Thursday, March 7, 2013

Is the US a Christian Nation?



A recent headline in my local paper asks this question: “Is the U.S. really a Christian nation?” To many the answer is no, and they are right to a point. America is not a juridically Christian nation, that is, the founding documents do not prescribe Christianity for its citizens, but that lawyer’s response in no way gainsays the profoundly Christian culture and character of America’s founders and of generations of American leaders.
The language of the founding documents is redolent of Christian teaching. For example, “All men are created equal and endowed by their creator with certain unalienable rights.” Where, pray tell, does that idea come from? It comes from Christian teaching. First from Genesis where God creates man in His own image and then from the New Testament, where St. Paul, the Apostle to the Gentiles, writes in Galatians 3:28, “There is neither Jew nor Greek, there is neither bond nor free, there is neither male nor female: for ye are all one in Christ Jesus.” (KJV)
And Christianity suffuses the writing of not only the founders and but also of historical figures like Abraham Lincoln, who, while certainly not a religious man nor even identifiably Christian, demonstrates in his writing the rhythms, cadences, and literary devices of that most poetic of all English translations of the Bible, the Authorized or King James Version. For many generations, Americans of all classes and educational levels breathed the King James Bible in with their mothers’ milk. Anyone possessed of even a modicum of cultural literacy can discern that if he has the ears to hear and the eyes to see.
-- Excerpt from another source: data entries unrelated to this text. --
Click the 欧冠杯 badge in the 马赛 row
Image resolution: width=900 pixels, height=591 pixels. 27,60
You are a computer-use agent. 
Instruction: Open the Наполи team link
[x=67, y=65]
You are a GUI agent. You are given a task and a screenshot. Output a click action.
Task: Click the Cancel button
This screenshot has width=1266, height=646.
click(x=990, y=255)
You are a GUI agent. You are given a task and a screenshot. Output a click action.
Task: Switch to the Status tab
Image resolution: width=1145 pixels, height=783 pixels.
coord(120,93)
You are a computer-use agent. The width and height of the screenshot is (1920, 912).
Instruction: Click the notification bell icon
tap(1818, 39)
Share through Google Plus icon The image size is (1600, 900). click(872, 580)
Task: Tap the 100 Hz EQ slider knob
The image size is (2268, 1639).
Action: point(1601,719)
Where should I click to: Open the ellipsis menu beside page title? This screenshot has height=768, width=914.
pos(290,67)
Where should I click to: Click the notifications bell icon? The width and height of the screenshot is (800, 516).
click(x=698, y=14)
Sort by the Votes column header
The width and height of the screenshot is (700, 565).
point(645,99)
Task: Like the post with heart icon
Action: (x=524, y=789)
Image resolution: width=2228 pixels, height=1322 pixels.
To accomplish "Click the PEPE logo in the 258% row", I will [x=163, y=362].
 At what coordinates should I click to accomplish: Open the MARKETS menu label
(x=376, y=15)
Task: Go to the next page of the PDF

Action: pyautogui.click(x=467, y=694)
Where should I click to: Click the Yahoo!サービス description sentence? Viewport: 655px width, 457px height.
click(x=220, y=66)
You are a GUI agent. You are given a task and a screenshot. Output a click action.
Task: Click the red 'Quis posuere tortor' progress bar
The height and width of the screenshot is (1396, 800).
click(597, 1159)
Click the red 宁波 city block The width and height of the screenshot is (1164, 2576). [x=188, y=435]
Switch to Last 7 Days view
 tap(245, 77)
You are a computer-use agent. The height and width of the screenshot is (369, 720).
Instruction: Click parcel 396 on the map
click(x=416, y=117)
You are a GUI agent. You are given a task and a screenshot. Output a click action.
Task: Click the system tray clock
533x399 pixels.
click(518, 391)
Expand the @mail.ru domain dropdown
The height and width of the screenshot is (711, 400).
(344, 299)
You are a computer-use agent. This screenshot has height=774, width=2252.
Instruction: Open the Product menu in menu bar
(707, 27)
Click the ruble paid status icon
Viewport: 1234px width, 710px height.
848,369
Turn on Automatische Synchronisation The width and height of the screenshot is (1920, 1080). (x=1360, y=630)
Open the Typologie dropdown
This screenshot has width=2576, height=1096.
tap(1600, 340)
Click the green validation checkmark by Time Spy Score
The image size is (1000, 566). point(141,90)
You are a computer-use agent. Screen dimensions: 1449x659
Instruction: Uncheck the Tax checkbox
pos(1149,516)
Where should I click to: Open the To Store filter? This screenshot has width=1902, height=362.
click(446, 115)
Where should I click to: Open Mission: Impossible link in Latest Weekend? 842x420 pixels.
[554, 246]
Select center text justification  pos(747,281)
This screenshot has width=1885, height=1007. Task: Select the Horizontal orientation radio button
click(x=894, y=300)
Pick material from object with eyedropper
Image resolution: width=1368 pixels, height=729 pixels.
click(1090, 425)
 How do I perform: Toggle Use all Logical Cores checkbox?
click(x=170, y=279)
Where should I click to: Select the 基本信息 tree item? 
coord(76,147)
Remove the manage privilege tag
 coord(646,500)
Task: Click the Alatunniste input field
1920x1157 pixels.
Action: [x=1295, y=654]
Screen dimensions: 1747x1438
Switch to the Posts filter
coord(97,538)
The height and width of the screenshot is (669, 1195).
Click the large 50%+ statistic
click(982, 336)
            In what can only be called special pleading, many choose to believe that secularism motivated the authors of the founding documents when in fact grievances against the established church were never part of the conversation. When our founders led their revolution against England, they were not leading a charge against Christianity or the established church; they merely wanted the same rights as their English Christian brethren. In fact, not once in the Declaration’s long list of grievances against the King is religion or the established church mentioned. Religion was not among the reasons that they rose up in rebellion. In fact, the first ten amendments to the Constitution, our Bill of Rights, were added after the Constitution was drafted, some thirteen years after the Declaration, in order to persuade reluctant states to ratify.
And don’t forget that in the beginning of our republic, the Bill of Rights applied to the Federal Government only, which incidentally, was the reason the Danbury Baptists wrote their letter to Thomas Jefferson, who used the phrase “separation of church and state” in his answer. That phrase does not appear in the Constitution.
            America has always been a Christian nation and in the future is likely to become even more Christian. What religion are the millions of Mexicans immigrants legal and illegal bringing with them?